For all intents and purposes it's now a discontinued model. Casio shows it as current and appears to be holding the line on price (at least in the US) until the remaining stock is depleted. Meanwhile they have shifted their development resources to the CT-X series, which is downmarket in features and a lower price point, but has the newer AIX sound engine.
Casio tried to crack the MOTL arranger market with this board and failed. Price was too high, the quality and reputation just aren't there vs. established players. And young people who might be intrigued by the pads and sound editing don't have $1100 to spend.
A few features are missing from the venerable MZ-2000, but it's easily the best Casio arranger in ~16 years. The multipad implementation is extremely flexible. Pads can be used for one-hit, phrases, or even to trigger chord progressions that temporarily take over arranger control. Clear touch screen, in-depth sound editing, full sequencer with separate chord track, note-to-arranger, organ drawbars. There's a string quartet style that (combined with sync stop- the first recent Casio to have this) is almost like a Yamaha Free Play style. Very complete feature set.

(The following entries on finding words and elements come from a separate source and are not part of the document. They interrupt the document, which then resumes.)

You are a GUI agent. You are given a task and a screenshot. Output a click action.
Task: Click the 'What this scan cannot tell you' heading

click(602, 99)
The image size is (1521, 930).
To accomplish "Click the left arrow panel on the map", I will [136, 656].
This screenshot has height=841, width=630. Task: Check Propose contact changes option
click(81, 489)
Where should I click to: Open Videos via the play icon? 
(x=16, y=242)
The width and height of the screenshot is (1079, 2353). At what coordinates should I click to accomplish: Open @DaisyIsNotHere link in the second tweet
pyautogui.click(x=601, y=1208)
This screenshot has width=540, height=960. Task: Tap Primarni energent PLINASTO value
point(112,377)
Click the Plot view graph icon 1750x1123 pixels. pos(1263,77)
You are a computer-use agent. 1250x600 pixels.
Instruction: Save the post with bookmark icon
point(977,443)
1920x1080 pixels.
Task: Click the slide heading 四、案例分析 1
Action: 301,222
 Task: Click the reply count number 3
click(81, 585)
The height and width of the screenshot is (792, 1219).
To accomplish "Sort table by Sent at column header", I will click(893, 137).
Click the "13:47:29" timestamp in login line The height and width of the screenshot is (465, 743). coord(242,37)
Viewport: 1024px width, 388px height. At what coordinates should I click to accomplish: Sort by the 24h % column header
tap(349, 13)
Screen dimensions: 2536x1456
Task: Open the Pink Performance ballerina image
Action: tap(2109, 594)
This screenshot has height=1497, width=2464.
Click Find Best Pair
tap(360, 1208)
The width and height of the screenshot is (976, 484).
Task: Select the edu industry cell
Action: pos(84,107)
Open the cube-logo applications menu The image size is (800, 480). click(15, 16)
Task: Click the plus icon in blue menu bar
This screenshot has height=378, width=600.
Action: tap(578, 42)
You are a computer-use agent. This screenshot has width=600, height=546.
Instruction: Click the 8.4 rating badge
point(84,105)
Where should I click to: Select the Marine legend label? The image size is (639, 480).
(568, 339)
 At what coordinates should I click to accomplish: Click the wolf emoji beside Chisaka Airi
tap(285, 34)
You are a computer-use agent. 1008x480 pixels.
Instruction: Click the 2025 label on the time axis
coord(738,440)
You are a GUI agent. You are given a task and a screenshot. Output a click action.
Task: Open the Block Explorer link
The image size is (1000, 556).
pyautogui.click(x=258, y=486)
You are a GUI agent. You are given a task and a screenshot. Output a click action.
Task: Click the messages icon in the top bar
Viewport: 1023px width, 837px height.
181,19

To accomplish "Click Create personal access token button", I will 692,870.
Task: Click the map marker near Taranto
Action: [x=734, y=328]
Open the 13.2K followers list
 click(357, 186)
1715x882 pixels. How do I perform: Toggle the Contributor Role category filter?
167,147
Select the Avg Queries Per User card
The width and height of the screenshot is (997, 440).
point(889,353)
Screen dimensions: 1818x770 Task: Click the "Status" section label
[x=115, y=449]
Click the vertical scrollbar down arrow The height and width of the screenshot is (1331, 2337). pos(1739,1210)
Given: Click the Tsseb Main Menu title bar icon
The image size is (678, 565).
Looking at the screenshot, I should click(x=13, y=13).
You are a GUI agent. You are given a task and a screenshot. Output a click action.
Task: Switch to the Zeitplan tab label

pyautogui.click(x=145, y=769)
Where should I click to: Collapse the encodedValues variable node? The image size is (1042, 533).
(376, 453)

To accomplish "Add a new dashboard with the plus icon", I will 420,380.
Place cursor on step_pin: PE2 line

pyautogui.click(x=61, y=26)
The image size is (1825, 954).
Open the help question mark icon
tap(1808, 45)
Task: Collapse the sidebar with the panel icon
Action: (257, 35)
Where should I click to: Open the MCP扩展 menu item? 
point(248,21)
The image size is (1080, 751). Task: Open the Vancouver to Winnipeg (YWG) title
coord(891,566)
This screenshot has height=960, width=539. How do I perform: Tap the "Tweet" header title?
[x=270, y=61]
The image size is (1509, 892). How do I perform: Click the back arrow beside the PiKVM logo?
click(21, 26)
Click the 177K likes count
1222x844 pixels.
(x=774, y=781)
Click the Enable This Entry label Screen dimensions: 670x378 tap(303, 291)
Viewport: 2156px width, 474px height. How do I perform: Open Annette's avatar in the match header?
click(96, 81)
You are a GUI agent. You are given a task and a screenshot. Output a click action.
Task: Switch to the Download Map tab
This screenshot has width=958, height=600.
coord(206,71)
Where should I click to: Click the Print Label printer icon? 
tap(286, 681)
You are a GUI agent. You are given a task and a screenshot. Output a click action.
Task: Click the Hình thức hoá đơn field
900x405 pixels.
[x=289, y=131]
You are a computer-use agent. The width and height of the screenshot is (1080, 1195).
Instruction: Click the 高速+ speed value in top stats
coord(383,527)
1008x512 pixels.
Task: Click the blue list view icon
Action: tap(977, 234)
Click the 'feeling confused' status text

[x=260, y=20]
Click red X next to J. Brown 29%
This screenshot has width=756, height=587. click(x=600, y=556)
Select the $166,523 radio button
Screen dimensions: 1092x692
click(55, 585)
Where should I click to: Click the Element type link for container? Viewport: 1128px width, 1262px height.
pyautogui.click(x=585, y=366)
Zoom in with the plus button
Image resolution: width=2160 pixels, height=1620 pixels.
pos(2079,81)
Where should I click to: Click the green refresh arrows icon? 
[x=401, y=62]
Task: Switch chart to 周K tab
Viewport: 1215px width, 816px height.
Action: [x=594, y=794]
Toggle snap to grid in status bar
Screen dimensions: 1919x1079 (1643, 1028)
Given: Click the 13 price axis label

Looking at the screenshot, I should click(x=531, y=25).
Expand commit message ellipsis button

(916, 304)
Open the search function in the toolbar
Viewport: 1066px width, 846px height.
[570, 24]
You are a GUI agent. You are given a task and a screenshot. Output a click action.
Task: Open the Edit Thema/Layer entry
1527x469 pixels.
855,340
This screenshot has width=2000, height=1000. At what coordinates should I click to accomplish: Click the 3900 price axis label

Where it falls down is sound quality, and the keybed is rubbish. Same clunky, wobbly keys used on lower-end models that you often see broken in music store displays. Anyone who test-played one probably would have looked at the price and left it on the shelf.
The MIDI implementation is also limited compared to the big 3. It probably won't get another OS update and that's a shame. If the MIDI implementation were better it could be used as a module and combined with a decent-quality master keyboard. Better sound could be obtained by MIDI'ing to a Ketron SD2, etc. It wasn't popular, and I'm guessing that's the end of Casio's strategy to move upmarket.